AIM OF THE TASK: What is the number of lines below that contain the word "agent"? Give only that number.

DATA PROVIDED:
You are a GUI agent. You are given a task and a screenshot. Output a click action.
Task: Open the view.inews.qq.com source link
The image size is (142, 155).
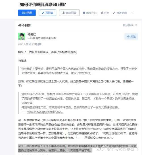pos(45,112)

...

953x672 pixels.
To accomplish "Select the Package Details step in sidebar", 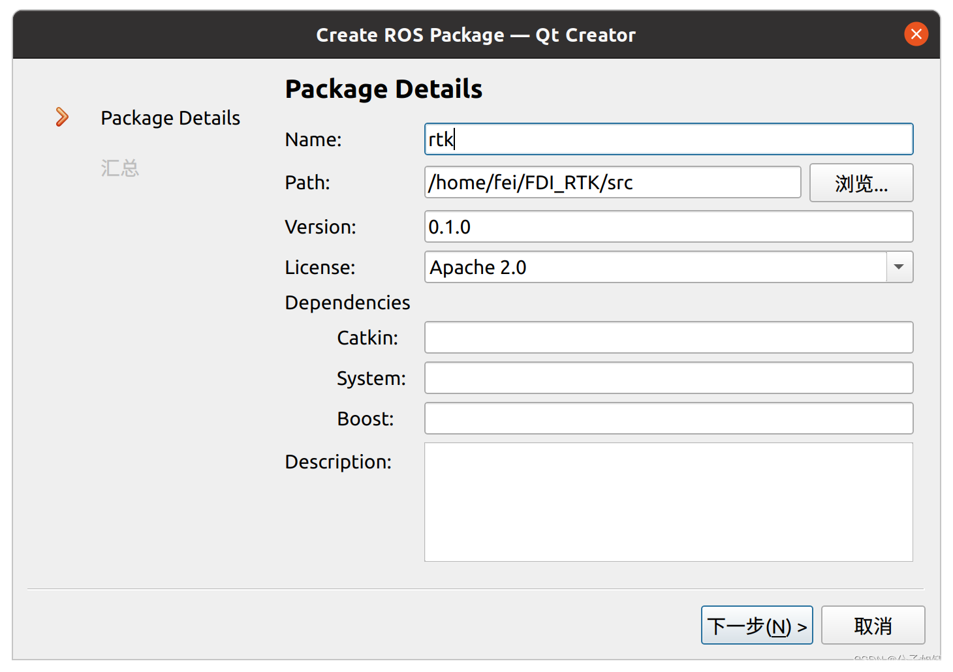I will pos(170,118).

---

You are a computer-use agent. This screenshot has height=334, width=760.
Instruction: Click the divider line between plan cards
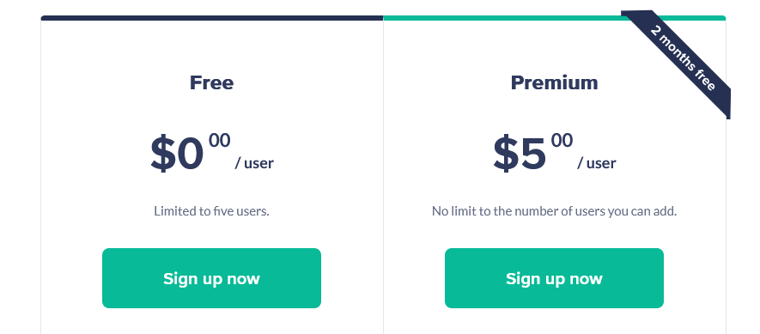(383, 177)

EXERCISE RESPONSE: 2